Evening Report (VIP) -- August 13, 2013

August 13, 2013 09:53 AM
 

CONSULTANT LEAVES CROP ESTIMATES UNCHANGED... Pro Farmer crop consultant Dr. Michael Cordonnier left his corn and soybean crop estimates unchanged this week and says he has a neutral bias toward the crops. He pegs the corn yield at 154 bu. per acre for a crop of 13.58 billion bu. and the soybean yield at 42 bu. per acre for a crop of 3.22 billion bushels.

Dr. Cordonnier says cooler-than-normal temps continue to slow the development of the U.S. corn and soybean crops, but longer-range forecasts call for a warming trend in the U.S., accompanied by drier conditions. He says warmer temps would help with crop development, but a wetter scenario would be more favorable.

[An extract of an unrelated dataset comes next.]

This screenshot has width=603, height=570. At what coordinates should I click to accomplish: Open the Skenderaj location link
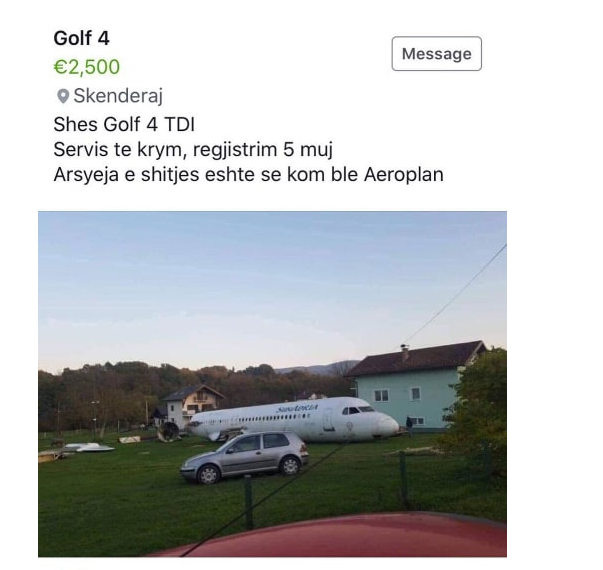click(118, 96)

"The worst thing for the soybeans in the western Corn Belt would be if it warmed up to above-normal temps and remained dry. That would increase the water demand for the crop and it could result in additional flower and pod abortion. The best thing for the soybeans would be if it turned warm and wet," he adds.

 

6- to 10-DAY OUTLOOK: DRY ACROSS WESTERN BELT... The National Weather Service forecast for August 19 through 23 calls for below-normal precip across the western Corn Belt, with normal precip expected across the eastern Corn Belt. Above-normal temps are expected across the northern Corn Belt and the far eastern Belt, while normal temps are expected across the central Belt. The forecast raises concerns about filling crops in the western Belt, as drought has remained intact across Nebraska this growing season and is spreading eastward. Click here to view related maps.

 

BRAZILIAN CORN PRICES BELOW COST OF PRODUCTION... Dr. Cordonnier also makes note of the fact that corn prices in Brazil have dropped below the cost of production, which has producers planning to reduce their acreage in 2013-14. Dr. Cordonnier says after a record 2012-13 crop, Brazilian farmers are expected to reduce their full-season corn acreage by 10% and their safrinha corn acreage by 10% to 15%, while soybean acreage is expected to rise by 3% to 5%, or more.

 

REPORT: EPA'S JACKSON REGRETS FAILURE TO REACH OUT TO RURAL AMERICA... Departing Environmental Protection Agency (EPA) Administrator Lisa P. Jackson cited her failure to reach out to rural, typically more conservative regions of the U.S. as her deepest regret while heading the department, in a recent interview with Reuters published Monday. "Had I known that these myths about everything from cow flatulence to spilled milk could be seen as 'The EPA is coming to get you,' I would have spent more time trying to inoculate against that," Jackson said.

 

MERCK TO STUDY INDUSTRY USE OF ZILMAX... In response to measures taken by Tyson Foods last week stating it would no longer accept cattle finished with Zilmax as of Sept. 6, Merck Animal Health said it is launching a five-step plan to reach out to cattle packers and suppliers over the next 30 days. It's plan includes:

  • Merck Animal Health is committed to re-certifying every feeder/nutritionist/veterinarian that feeds Zilmax to cattle. The re-certification process will begin immediately. Special attention will be given to feed mixing and determining which cattle are good candidates for the use of beta-agonists. We will engage third party experts to provide periodic review of certifications.
  • Within the next 30 days, Merck Animal Health is committed to reaching out to packers and suppliers to initiate a scientific audit, which will focus on the feeding of Zilmax, and will follow those cattle from the feedyard to the packing plant to determine potential causes of lameness and other mobility issues during feeding, transportation, offloading and staging at the processing facility. Merck Animal Health will do a thorough review of potential compounding factors-such as nutrition, transportation, receiving facilities, etc. It will perform this audit in conjunction with third-party experts.
  • Based on its findings, Merck Animal Health says it is committed to reinforcing appropriate management practices for feeder customers to include overall nutrition and feeding objectives, animal handling, low-stress environments and transportation.
  • Continuing work to advance animal well-being, Merck Animal Health will form an Advisory Board within the next 30 days, made up of representatives from small, medium and large feeders, packers, cow-calf operators, as well as animal health and nutrition experts, to review available data. If additional recommended management practices are needed, these will be identified, shared and promptly implemented.
  • Merck Animal Health takes says it takes its responsibility very seriously and is committed to sharing all of these findings and to be transparent.